Your assignment:
Two lines in the listing below mark the span: one contains "Where should I click to: Open the help" and one contains "Task: Click the search". Reproduce both of them and everything between, exactly.

Data under study:
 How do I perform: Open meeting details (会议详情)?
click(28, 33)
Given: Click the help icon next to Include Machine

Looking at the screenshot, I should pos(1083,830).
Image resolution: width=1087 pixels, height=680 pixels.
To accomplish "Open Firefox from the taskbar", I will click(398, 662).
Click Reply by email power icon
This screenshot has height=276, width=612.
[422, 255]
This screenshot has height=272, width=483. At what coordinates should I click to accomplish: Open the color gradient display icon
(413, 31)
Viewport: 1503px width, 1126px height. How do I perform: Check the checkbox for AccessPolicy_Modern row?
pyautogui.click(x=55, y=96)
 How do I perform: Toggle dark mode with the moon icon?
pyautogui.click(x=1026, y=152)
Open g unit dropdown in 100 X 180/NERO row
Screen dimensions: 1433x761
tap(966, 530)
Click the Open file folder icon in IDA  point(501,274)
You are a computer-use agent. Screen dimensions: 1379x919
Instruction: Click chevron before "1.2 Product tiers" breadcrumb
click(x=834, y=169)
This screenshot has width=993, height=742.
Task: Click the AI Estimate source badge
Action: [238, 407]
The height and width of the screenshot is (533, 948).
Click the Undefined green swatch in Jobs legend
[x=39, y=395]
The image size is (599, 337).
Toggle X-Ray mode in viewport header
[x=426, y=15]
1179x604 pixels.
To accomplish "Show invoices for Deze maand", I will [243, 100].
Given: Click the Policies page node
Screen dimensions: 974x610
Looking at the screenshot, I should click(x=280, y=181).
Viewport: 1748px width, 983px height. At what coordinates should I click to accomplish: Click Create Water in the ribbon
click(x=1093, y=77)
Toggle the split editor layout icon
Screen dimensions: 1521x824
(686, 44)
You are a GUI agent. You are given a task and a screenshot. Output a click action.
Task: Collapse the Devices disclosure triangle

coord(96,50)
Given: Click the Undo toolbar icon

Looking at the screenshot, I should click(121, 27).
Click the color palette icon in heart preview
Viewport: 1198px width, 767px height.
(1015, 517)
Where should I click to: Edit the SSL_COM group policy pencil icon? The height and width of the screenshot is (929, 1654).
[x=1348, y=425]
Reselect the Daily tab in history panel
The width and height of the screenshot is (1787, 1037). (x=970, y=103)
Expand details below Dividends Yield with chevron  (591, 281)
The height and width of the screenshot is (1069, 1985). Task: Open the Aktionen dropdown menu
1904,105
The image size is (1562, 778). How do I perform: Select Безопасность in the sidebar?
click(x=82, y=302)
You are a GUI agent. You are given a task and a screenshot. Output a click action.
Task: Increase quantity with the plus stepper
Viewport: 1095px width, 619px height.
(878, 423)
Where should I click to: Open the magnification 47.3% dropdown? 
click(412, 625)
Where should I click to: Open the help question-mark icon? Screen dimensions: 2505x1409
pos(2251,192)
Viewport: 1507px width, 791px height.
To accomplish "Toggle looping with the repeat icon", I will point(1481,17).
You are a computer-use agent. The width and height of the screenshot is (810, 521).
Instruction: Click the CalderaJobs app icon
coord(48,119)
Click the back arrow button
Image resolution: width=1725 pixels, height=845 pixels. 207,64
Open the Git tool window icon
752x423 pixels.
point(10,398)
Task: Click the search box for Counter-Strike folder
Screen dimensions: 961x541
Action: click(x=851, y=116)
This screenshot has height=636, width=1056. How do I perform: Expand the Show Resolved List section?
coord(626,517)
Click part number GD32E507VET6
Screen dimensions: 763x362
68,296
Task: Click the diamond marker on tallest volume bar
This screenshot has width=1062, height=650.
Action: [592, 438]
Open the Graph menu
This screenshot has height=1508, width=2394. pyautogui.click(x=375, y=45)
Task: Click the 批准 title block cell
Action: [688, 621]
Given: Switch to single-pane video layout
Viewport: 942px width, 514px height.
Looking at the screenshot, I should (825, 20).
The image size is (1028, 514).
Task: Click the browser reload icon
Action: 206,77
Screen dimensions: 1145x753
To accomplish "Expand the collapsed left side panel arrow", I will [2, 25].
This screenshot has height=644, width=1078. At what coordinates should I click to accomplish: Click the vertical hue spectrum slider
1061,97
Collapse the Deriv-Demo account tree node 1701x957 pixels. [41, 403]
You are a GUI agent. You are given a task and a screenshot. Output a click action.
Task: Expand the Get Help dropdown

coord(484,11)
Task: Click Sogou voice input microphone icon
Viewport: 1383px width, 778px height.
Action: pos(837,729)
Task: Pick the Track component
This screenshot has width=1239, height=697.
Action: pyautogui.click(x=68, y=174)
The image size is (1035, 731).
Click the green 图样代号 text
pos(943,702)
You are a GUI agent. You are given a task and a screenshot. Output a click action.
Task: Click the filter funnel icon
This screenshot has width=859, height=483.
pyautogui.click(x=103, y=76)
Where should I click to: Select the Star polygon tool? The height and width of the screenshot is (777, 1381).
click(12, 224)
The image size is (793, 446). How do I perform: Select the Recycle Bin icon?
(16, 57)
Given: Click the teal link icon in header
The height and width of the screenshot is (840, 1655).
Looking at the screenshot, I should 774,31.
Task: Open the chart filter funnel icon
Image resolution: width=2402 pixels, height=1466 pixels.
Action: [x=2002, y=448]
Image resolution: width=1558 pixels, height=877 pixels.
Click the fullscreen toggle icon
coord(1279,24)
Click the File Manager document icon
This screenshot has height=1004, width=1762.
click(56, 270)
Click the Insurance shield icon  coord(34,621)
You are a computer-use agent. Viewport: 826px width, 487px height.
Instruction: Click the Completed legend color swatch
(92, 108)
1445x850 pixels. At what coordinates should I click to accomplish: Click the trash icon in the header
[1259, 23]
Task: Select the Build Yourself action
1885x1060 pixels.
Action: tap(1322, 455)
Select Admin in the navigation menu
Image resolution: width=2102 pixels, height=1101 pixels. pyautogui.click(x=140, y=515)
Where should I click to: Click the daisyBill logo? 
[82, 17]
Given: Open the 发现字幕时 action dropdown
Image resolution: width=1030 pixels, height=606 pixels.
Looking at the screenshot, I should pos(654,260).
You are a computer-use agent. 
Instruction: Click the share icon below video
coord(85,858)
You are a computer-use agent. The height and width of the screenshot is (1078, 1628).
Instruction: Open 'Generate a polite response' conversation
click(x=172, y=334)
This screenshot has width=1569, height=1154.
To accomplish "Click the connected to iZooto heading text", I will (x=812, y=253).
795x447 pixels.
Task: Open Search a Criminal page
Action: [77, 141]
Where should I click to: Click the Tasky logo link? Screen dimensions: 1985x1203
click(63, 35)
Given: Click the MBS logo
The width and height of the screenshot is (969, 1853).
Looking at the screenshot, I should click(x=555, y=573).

Answer space:
Where should I click to: Open the help question-mark icon? Screen dimensions: 2505x1409
pos(2251,192)
Viewport: 1507px width, 791px height.
To accomplish "Toggle looping with the repeat icon", I will point(1481,17).
You are a computer-use agent. The width and height of the screenshot is (810, 521).
Instruction: Click the CalderaJobs app icon
coord(48,119)
Click the back arrow button
Image resolution: width=1725 pixels, height=845 pixels. 207,64
Open the Git tool window icon
752x423 pixels.
point(10,398)
Task: Click the search box for Counter-Strike folder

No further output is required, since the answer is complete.